Task directions:
From the first line to the last, print the material exactly, skipping the pictures.

Material for this exercise:
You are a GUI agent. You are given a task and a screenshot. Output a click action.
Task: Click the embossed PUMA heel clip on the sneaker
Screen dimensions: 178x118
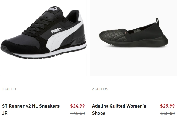pyautogui.click(x=80, y=41)
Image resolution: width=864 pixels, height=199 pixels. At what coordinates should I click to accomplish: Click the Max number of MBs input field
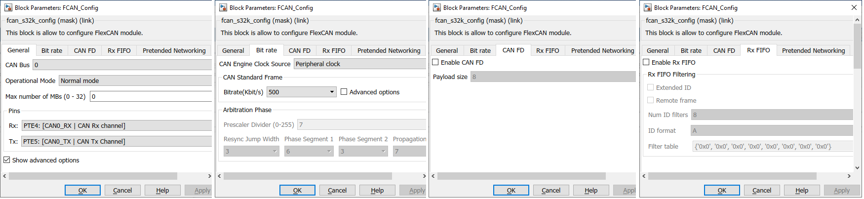[151, 96]
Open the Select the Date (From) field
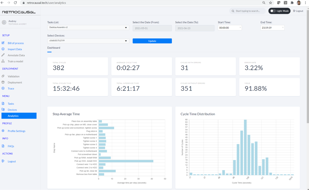This screenshot has width=309, height=190. [152, 28]
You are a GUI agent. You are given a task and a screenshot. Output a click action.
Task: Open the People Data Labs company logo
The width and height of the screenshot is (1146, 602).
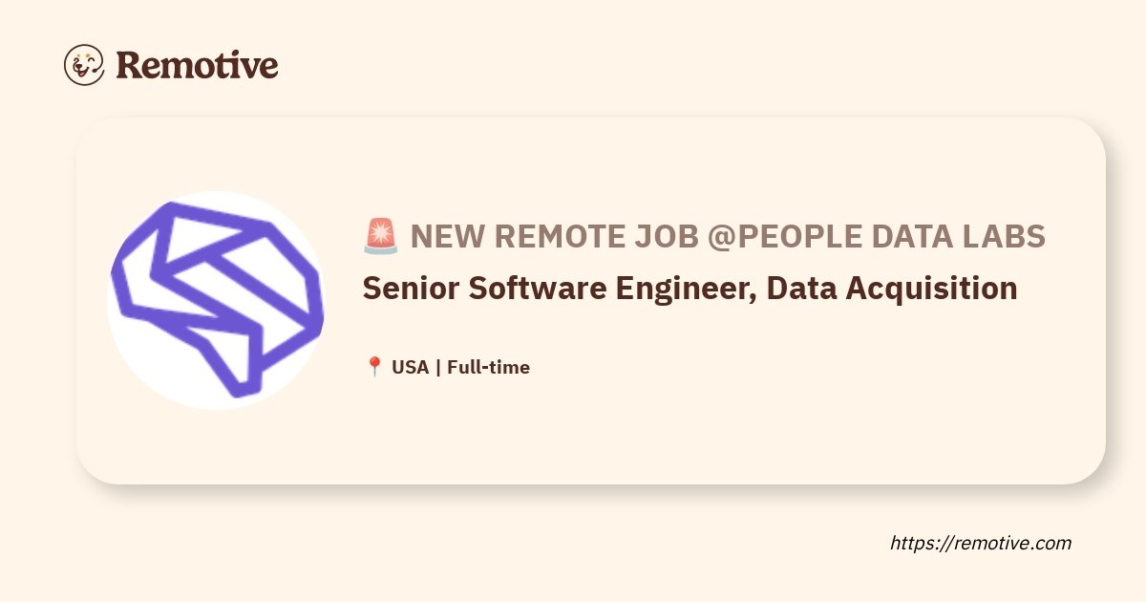tap(217, 300)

Exercise output:
You are a GUI agent. You are given a task and a screenshot. Output a click action.
Task: Click the embossed PUMA heel clip on the sneaker
Screen dimensions: 178x118
pyautogui.click(x=80, y=41)
Image resolution: width=864 pixels, height=199 pixels. At what coordinates should I click to accomplish: Click the Max number of MBs input field
[151, 96]
Open the Select the Date (From) field
This screenshot has width=309, height=190. [152, 28]
You are a GUI agent. You are given a task and a screenshot. Output a click action.
Task: Open the People Data Labs company logo
The width and height of the screenshot is (1146, 602).
tap(217, 300)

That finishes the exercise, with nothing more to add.